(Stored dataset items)
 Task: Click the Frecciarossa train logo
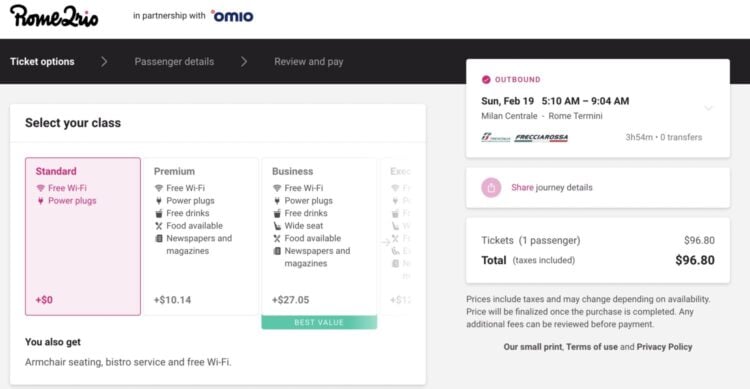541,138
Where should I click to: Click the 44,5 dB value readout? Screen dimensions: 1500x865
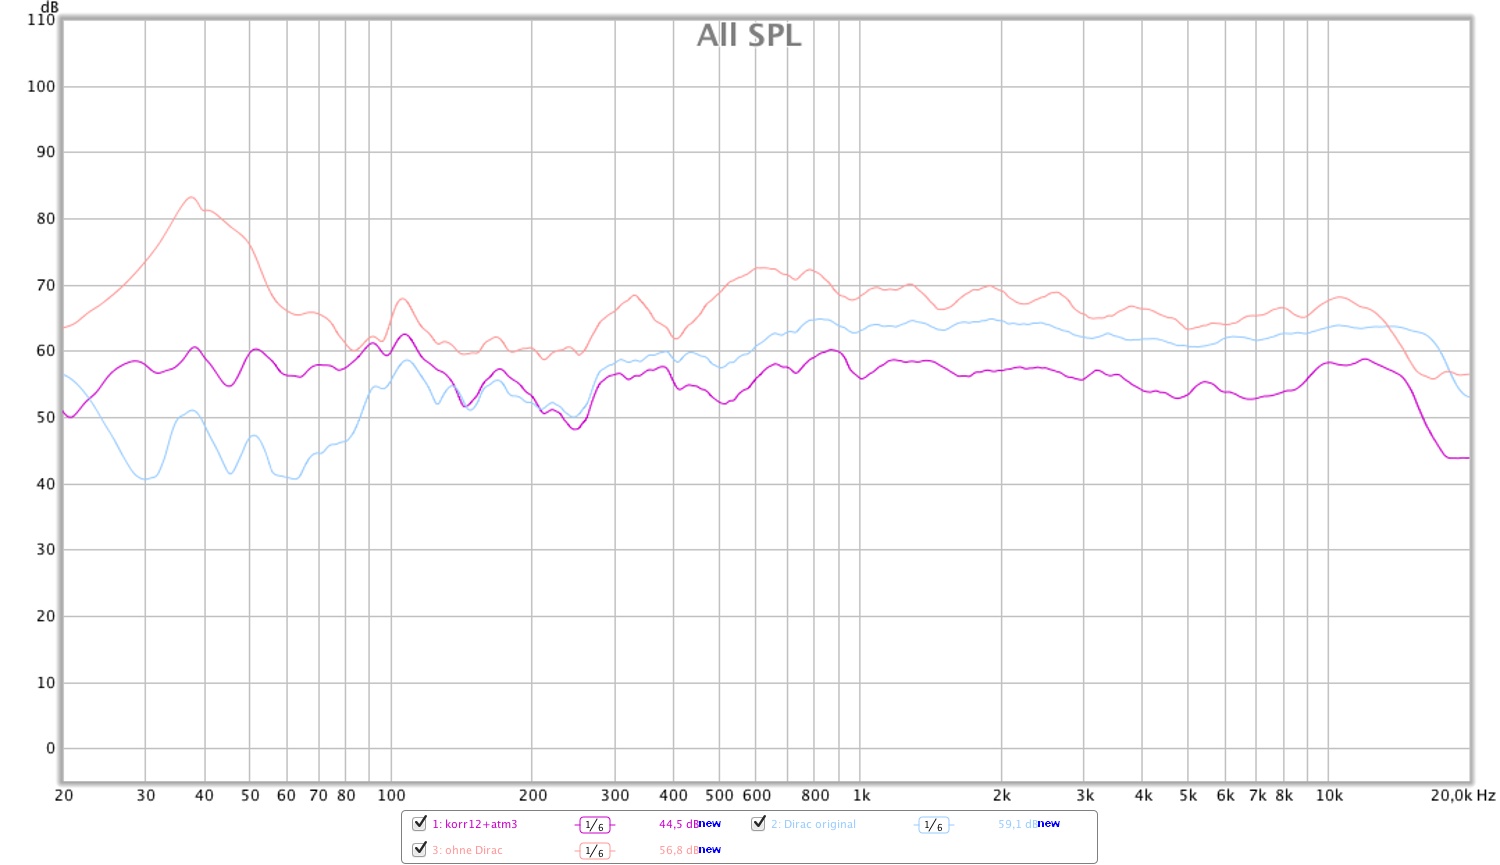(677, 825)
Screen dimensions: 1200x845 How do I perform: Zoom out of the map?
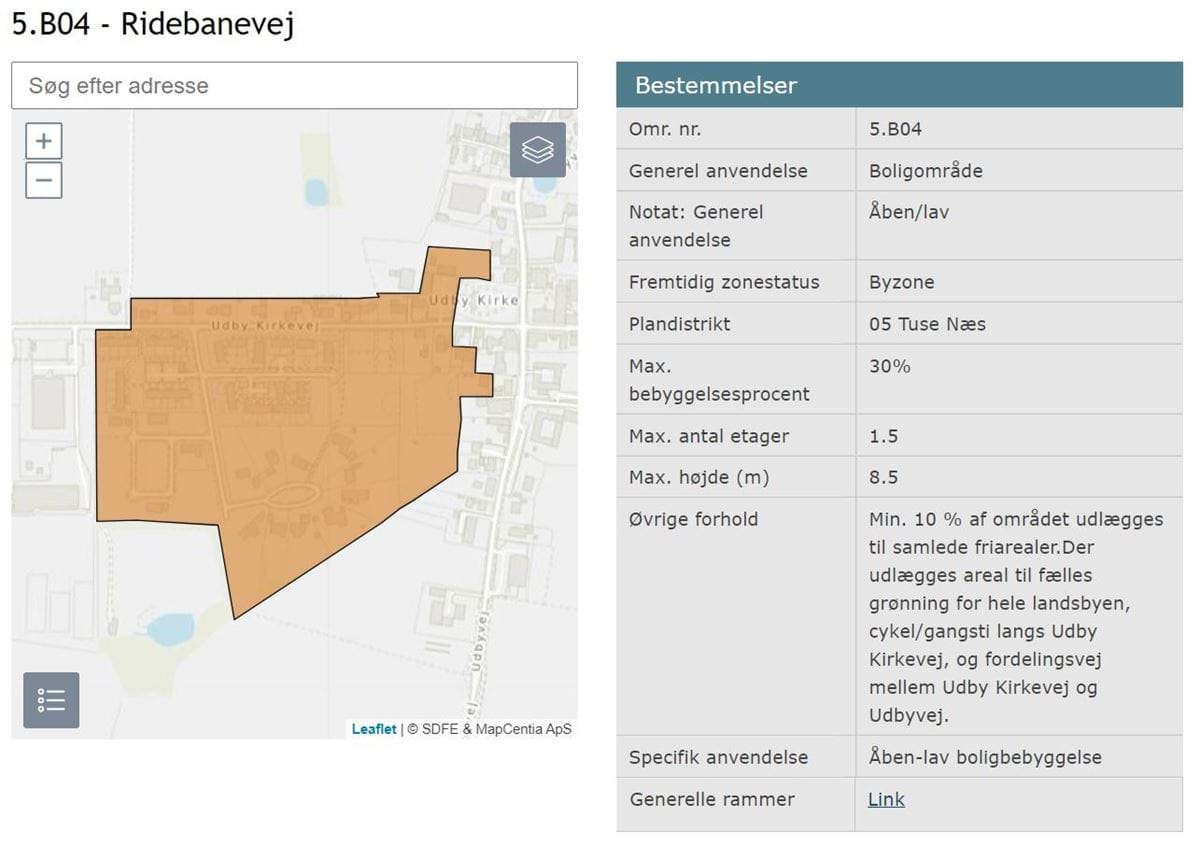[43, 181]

→ **Directions for this task**:
Which lines run from the one containing "Where should I" through the last line of the entries above? Output them exactly, both ends included, with no pictures.

→ **Result**:
Where should I click to: Click the 44,5 dB value readout? Screen dimensions: 1500x865
(677, 825)
Screen dimensions: 1200x845 How do I perform: Zoom out of the map?
[43, 181]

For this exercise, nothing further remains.